PROBLEM:
Please reproduce the debate post on torture and crime below word for word, everything from "We don't see" down to "that deterrent impact.".

PAGE EXTRACT:
____

Return To Top | Posted:
2015-03-05 13:11:27
| Speak Round
adminadmin (CON)
Criminal Justice
My opponent accuses me of assertions without evidence, but his assertions are no better. What I've done is presented a logical case that the evidence inherently supports neither viewpoint - a correlation may indicate high crime being a response to torture, or else torture being a response to high crime. Political turmoil is also much more strongly correlated to high crime than the use of torture, be that because criminals piss off the people enough to make them have political issues, or because there are political issues and the protesters turn criminal. There is likewise a correlation between prison population and whether countries use the death penalty. The truth is that governments use options like torture and death as options of last resort. Further, we believe they are in fact effective in reducing crime. Against my opponent's not-an-actual-shred of evidence, I now would like to present Saddam Hussein's Iraq, perhaps one of the most recent non-current governments to employ torture. While the government was far from ideal (which in this case was probably the biggest reason for the high crime), we should recognize that in the current, torture-less Iraq, with a different controversial government, violence crimes run rampant. Hundreds of thousands have died. Crime has not been in any way reduced - in fact the life expectancy in Iraq has fallen dramatically since the invasion. Iraq is an extreme case because their torture is very well documented. In reality though, as I said last round, we're talking about hundreds of countries.

We don't see the effect with the death penalty that my opponent described, and people in China or the USA are significantly more afraid of committing extreme crimes because of it. Studies show that each person killed deters around seven others. While torture can perhaps not boast quite the same record due to UN conventions, it remains a sufficiently open secret in many countries to give it that deterrent impact.

____

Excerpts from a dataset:
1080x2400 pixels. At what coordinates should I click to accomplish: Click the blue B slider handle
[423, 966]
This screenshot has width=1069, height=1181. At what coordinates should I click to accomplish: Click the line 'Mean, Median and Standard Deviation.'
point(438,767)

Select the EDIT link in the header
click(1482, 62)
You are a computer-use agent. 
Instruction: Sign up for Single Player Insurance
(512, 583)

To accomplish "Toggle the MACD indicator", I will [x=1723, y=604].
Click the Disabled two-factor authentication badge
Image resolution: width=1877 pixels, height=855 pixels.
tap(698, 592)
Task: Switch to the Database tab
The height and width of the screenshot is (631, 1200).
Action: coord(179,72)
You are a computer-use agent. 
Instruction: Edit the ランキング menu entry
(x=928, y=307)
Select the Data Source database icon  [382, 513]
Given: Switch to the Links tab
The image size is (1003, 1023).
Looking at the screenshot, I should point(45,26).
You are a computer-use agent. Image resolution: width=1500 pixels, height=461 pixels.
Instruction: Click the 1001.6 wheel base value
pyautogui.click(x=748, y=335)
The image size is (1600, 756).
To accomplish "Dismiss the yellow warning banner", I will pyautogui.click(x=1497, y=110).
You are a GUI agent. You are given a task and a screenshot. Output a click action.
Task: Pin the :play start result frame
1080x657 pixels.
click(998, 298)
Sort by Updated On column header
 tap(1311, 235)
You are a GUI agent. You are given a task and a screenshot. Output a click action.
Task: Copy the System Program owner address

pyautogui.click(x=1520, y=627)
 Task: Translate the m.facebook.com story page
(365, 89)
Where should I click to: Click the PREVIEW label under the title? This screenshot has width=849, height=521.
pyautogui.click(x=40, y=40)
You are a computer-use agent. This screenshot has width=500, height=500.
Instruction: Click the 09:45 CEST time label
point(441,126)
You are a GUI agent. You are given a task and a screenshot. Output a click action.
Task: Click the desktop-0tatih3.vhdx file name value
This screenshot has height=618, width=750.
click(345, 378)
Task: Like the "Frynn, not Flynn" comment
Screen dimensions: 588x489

____

SOLVED PROBLEM:
We don't see the effect with the death penalty that my opponent described, and people in China or the USA are significantly more afraid of committing extreme crimes because of it. Studies show that each person killed deters around seven others. While torture can perhaps not boast quite the same record due to UN conventions, it remains a sufficiently open secret in many countries to give it that deterrent impact.